RECORDS START

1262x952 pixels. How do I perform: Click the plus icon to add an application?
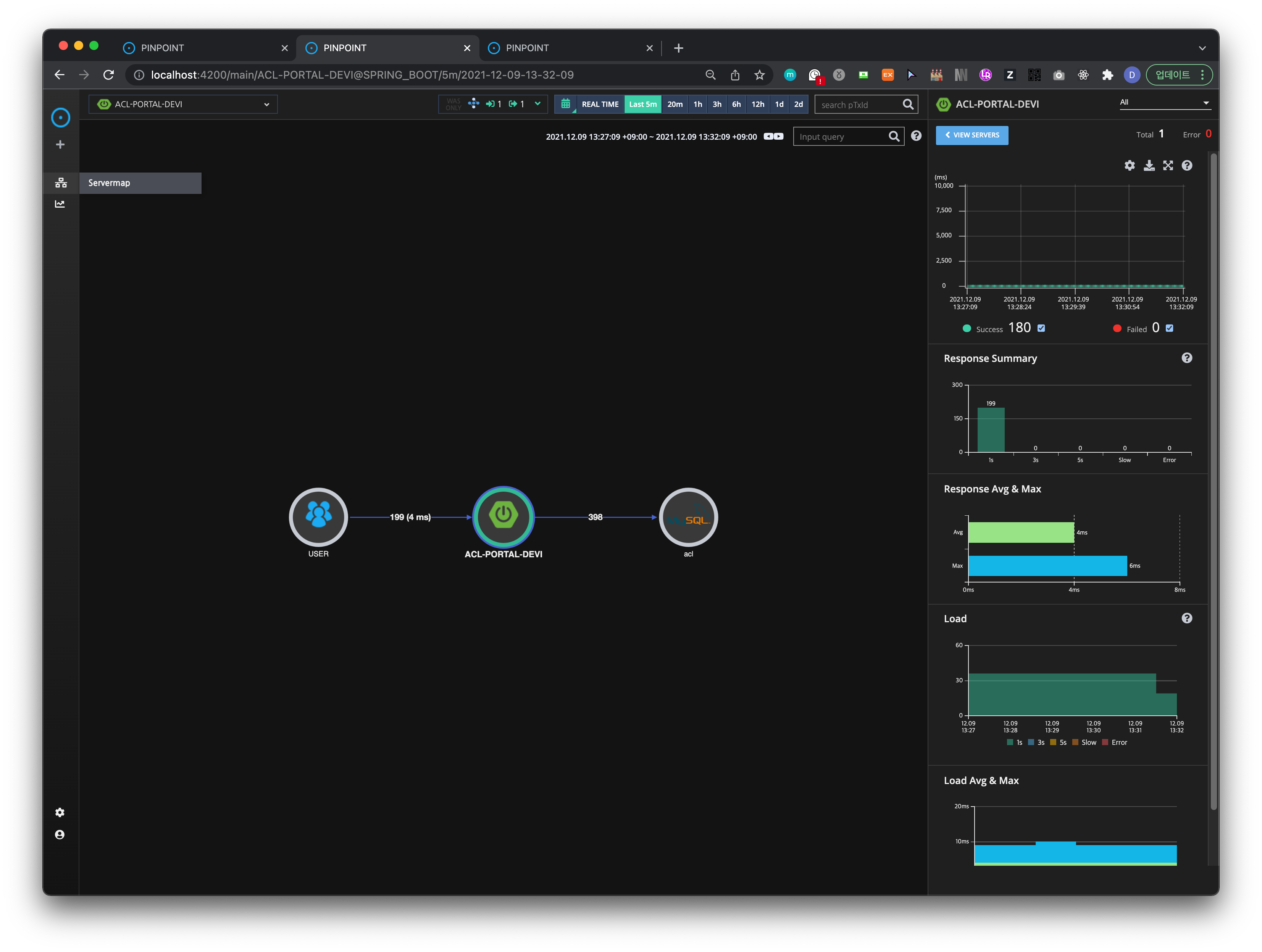coord(60,144)
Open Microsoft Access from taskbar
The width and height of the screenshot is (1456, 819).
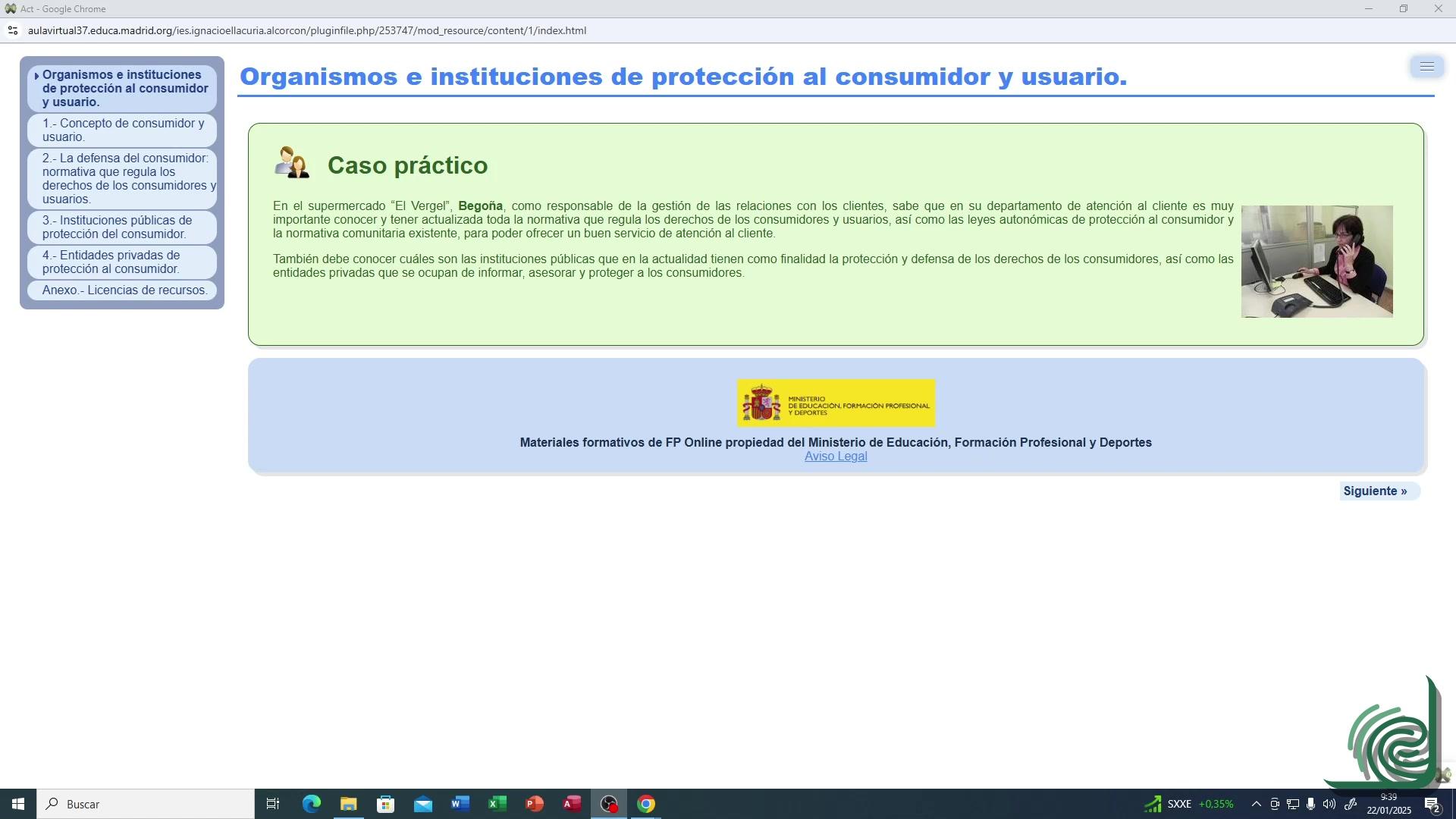point(571,804)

RECORDS END

■ REQUIRED WORK: Going through the records above line by line, transcribe each one exactly and skip any pictures.

■ EXERCISE RESULT:
1262x952 pixels. How do I perform: Click the plus icon to add an application?
coord(60,144)
Open Microsoft Access from taskbar
The width and height of the screenshot is (1456, 819).
point(571,804)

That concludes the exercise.